Advertisement

Carrying on in Corot’s name

Share

French artist Jean-Baptiste-Camille Corot -- who earned a hallowed place in art history by infusing 19th century landscape painting with a fresh breath of realism -- credited his teacher, Achille Etna Michallon, with advising him “to reproduce as scrupulously as possible what I saw in front of me.”

Unfortunately for Corot purists, lesser artists reproduced the master’s style as scrupulously as possible in paintings of their own and passed them on as his work.

Art historians say Corot did authorize some of his imitators to put his signature on their paintings so they could charge higher prices. But his popularity and generosity have given him the dubious distinction of being the world’s most faked artist.

Advertisement

That’s the conclusion of a survey conducted by ARTnews and published in the June issue of the New York-based magazine.
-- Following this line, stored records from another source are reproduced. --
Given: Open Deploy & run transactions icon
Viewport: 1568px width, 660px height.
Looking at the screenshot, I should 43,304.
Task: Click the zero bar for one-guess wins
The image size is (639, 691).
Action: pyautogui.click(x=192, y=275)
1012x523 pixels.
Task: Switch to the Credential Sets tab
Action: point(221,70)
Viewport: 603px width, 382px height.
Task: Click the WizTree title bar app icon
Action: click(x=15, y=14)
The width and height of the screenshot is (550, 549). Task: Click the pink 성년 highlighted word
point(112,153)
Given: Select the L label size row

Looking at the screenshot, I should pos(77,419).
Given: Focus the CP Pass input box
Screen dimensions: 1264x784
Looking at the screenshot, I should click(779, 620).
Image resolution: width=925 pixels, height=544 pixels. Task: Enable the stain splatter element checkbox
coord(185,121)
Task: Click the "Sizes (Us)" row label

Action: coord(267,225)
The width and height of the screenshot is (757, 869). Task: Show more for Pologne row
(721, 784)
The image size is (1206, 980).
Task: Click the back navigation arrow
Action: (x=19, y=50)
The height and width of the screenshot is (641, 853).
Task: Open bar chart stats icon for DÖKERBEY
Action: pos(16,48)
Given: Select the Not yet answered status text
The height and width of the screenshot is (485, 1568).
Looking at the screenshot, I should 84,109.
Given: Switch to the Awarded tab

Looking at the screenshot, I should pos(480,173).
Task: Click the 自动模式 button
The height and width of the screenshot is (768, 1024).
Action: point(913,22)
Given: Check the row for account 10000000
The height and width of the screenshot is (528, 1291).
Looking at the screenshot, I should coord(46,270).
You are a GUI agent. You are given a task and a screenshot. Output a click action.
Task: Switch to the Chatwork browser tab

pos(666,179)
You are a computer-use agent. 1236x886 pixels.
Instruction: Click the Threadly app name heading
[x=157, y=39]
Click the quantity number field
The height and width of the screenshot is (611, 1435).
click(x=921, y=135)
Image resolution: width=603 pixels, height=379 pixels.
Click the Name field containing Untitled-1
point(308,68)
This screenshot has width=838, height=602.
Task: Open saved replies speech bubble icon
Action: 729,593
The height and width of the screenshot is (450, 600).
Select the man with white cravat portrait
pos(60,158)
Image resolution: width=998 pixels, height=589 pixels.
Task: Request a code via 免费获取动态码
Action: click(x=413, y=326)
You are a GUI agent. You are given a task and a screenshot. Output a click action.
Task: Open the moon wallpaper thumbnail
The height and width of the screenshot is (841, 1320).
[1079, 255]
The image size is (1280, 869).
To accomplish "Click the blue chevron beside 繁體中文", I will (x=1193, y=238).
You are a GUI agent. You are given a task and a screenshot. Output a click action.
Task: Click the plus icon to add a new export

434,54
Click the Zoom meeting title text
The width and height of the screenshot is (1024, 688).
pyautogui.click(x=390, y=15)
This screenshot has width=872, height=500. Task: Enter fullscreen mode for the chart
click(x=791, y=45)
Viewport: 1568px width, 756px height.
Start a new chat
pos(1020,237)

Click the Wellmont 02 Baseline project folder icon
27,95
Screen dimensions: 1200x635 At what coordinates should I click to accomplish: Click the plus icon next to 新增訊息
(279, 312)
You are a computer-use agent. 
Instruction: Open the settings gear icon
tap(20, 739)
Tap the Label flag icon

Rubens and Rembrandt, whose authorship is often questioned, are not on the list of “The 10 Most Faked Artists.” But Corot has lots of company: Giorgio de Chirico, Salvador Dali, Honore Daumier, Vincent van Gogh, Kazimir Malevich, Amedeo Modigliani, Frederic Remington, Auguste Rodin and Maurice Utrillo.

Not all works now deemed to be forgeries were executed with fraudulent intent. Works made entirely or in part by artists’ assistants, copies by talented students, signatures added long after the paint was dry and mistaken attributions all contribute to the confusion.

What’s to be done? The magazine ends its report with a quote from the late Theodore Rousseau, vice director and curator in chief of the Metropolitan Museum of Art in New York: “We should all realize that we can only talk about the bad forgeries, the ones that have been detected; the good ones are still hanging on the walls.”